The suit names as defendants key figures associated with the Black Lives Matter movement, including DeRay McKesson, Johnetta “Netta” Elzie, and founders Patrisse Cullors, Alicia Garza and Opal Tometi, as well as the movement as a whole.

“The leaders of [Black Lives Matter] not only incited the violence against police in retaliation for the death of black men shot by police but also did nothing to dissuade the ongoing violence and injury to police,” alleges “Officer John Doe,” age 42, father of two and an 18-year veteran of the force, who was shot in his head, abdomen, and shoulder. “ In fact, they justified the violence as necessary to the movement and war.”

Referencing “The Summer of Chaos” added a layer to the conspiracy, and connects it to a theme that has simmered in the alt-right blogosphere for the past year.

It began when when Intellihub published allegedly hacked private correspondence between Black Lives Matter activists — including McKesson, Elzie, and Samuel Sinyangwe — in which they appeared to speak broadly and openly about their plot to destabilize the United States with a little help from the Obama Administration.

McKesson confirmed to fact-checking site Snopes that his account was hacked and the correspondence was fabricated.

“The Summer of Chaos” term gained traction the month after two officer-involved deaths of black men (Philando Castile in Minnesota and Alton Sterling in Baton Rouge) triggered nationwide protests, and culminated in two separate ambushes of police officers: one in Dallas, and the Gavin Long shooting in Baton Rouge.

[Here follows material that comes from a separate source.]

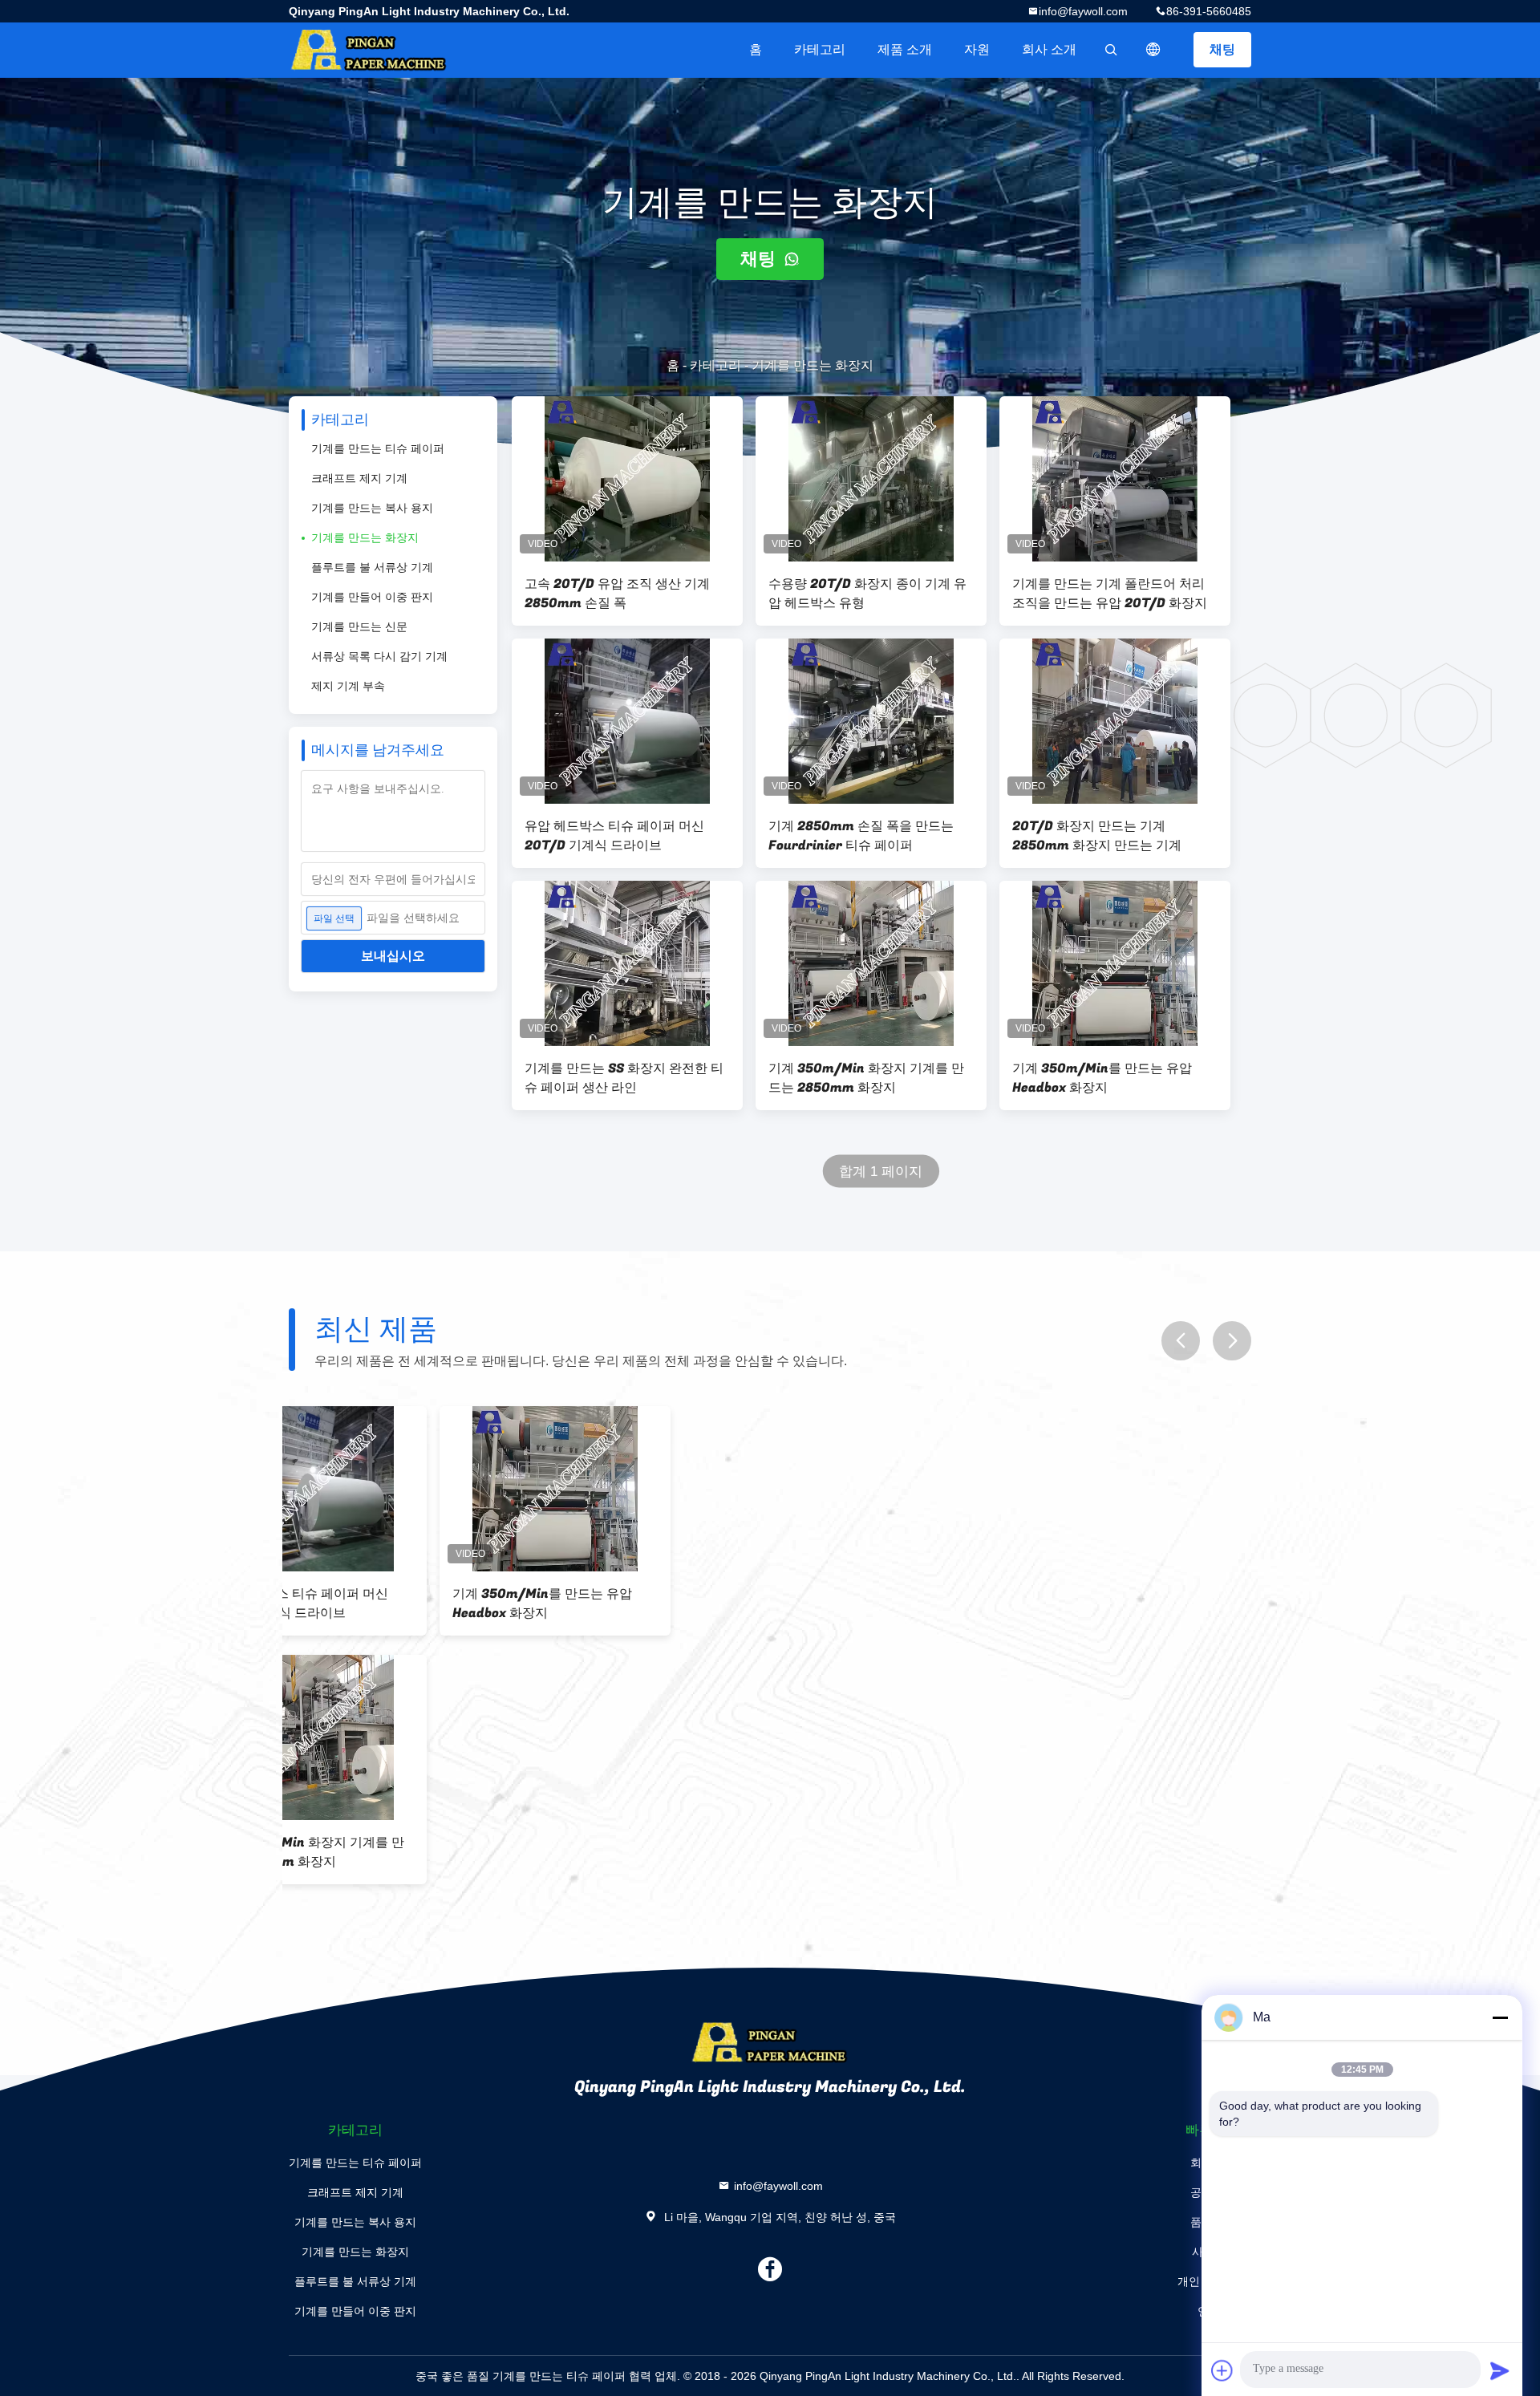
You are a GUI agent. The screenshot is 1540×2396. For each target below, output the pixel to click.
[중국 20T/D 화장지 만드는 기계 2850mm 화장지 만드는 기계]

Donna Grodner, the attorney representing the officer, was not available for comment.

Long, a former Marine who served in Iraq and who died during a shootout with police, touted himself as a life coach and produced rambling videos and writings where he discussed spirituality, masculinity, fitness, police shootings, and race. He identified himself as a member of the anti-government sovereign citizen movement, but in a video manifesto recorded before he traveled to Baton Rouge, he asserted that he was “not affiliated” with any group.

McKesson and other prominent figures associated with the Black Lives Matter movement condemned the tragedy and said the movement did not condone violence against police officers, reiterating calls for peaceful protest.

The officer is seeking $75,000 in damages.